In 1996, Phillips and Marathon applied for a five-year extension, through 2009, but local utilities and producers argued that continued exports would cause shortages in Alaska.

The U.S. Department of Energy approved the extension, but the issue reared its head again when ConocoPhillips and Marathon asked for a two-year extension through 2011.

The State of Alaska only backed the request after the companies agreed to certain concessions, like meeting local needs, increasing drilling and buying third party gas.

Utilities supported last extension

Last summer, when ConocoPhillips and Marathon requested another two-year extension, though 2013, the changing nature of the Cook Inlet changed the nature of the opposition.

Aside from a group of Democratic lawmakers worried about local supplies meeting local demand, the request got wide support from utilities, producers and the State of Alaska.

That happened for two reasons. First, ConocoPhillips and Marathon asked only for more time to ship volumes already approved for export. Second, storage and deliverability became more immediately pressing issues in Southcentral than production.

In the past decade, though, the plant and Cook Inlet began to show their age.
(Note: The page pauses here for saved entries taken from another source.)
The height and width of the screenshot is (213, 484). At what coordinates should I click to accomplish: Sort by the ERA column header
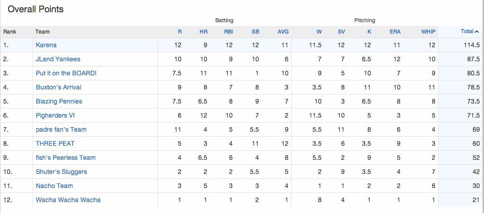click(395, 32)
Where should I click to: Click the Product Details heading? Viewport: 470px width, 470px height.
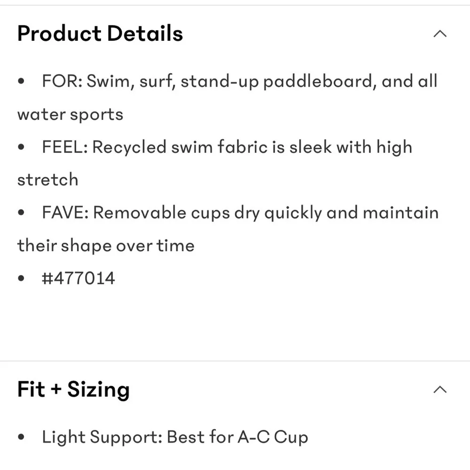point(100,33)
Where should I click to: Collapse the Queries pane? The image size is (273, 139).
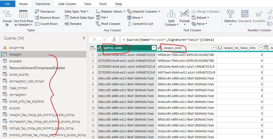(84, 38)
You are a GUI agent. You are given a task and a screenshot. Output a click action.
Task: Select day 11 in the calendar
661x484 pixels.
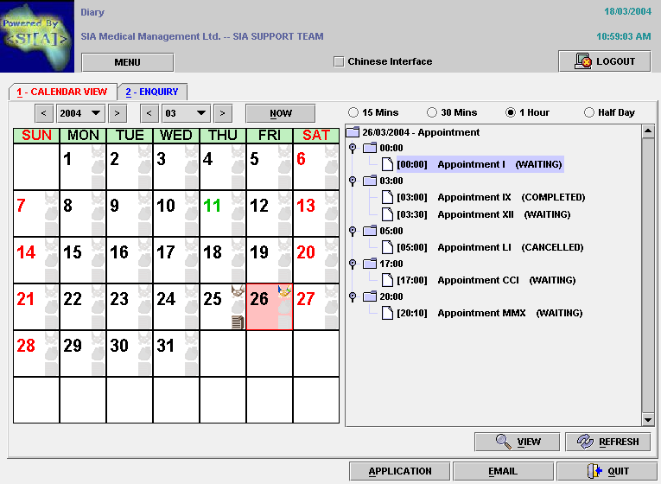[x=213, y=207]
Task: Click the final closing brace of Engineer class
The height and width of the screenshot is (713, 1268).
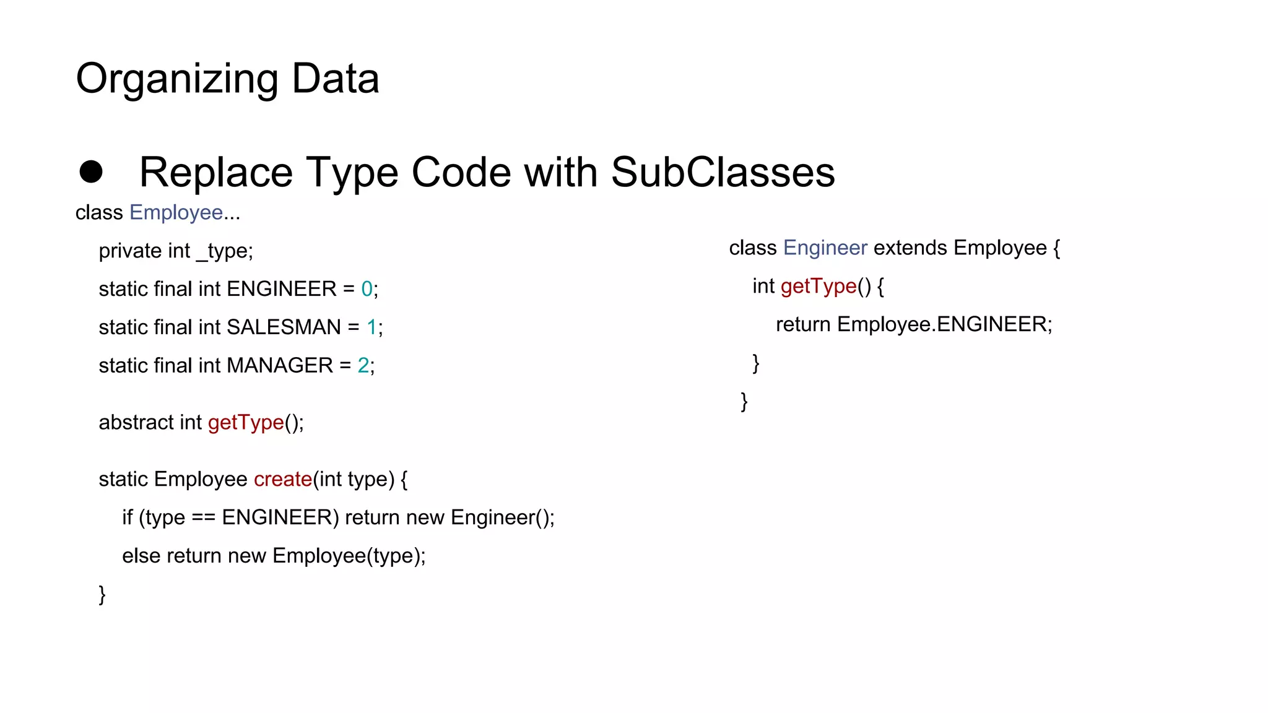Action: click(x=744, y=401)
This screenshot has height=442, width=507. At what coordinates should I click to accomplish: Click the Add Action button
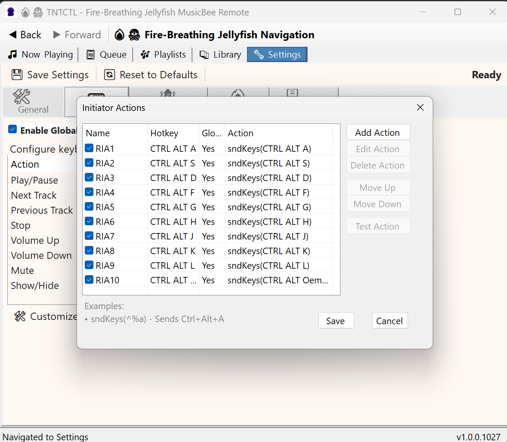378,132
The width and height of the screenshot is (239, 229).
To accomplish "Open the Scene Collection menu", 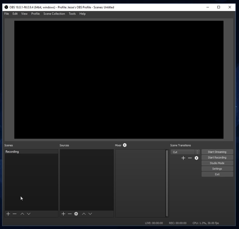I will point(54,14).
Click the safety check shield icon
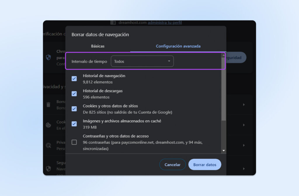 point(48,57)
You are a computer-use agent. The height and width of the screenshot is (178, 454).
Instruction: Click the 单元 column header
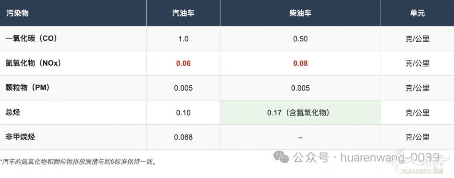tap(417, 13)
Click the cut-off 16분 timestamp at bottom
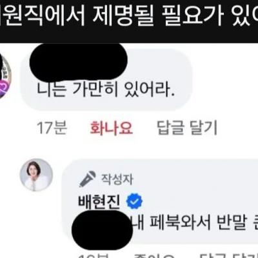The width and height of the screenshot is (258, 258). 92,256
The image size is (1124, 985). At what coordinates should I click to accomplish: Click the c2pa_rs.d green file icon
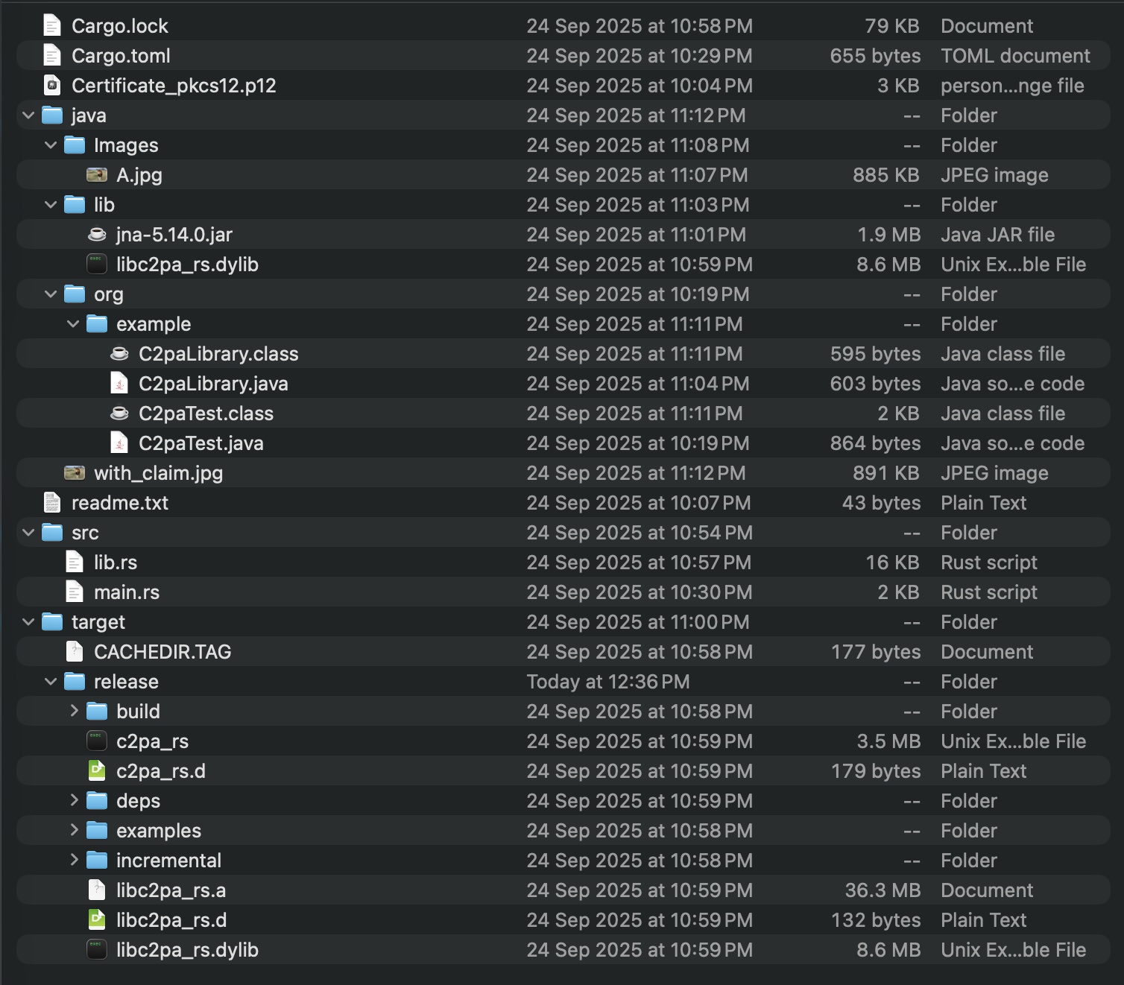97,771
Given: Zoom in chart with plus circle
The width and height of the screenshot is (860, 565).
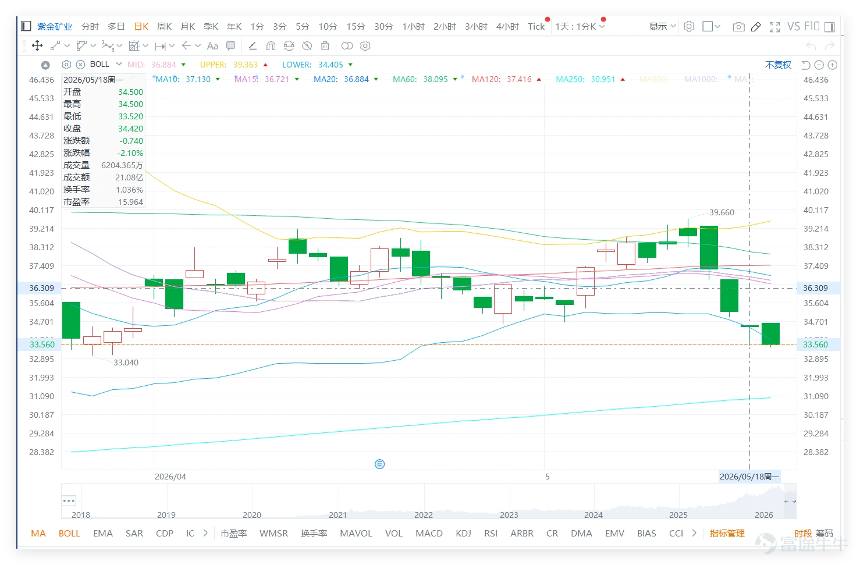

A 2006 report estimated that the plant would need significant investments to continue operating beyond 2011. ConocoPhillips recently put the cost of that investment in the range of several hundred million dollars. Except for an expansion in the mid-1990s, the plant, including its two turbines, has been in service since operations began in 1969.

(Reconfiguring the plant for imports would create additional costs.)

In 2007, Agrium mothballed its nitrogen fertilizer operations on the Kenai Peninsula after years of declining gas purchases because it could no longer secure a supply contract.

In April 2009, ConocoPhillips and Marathon cut their tanker fleet in half, reducing the volume of shipments. “Looking back on it, that was sort of the first step,” Clark said.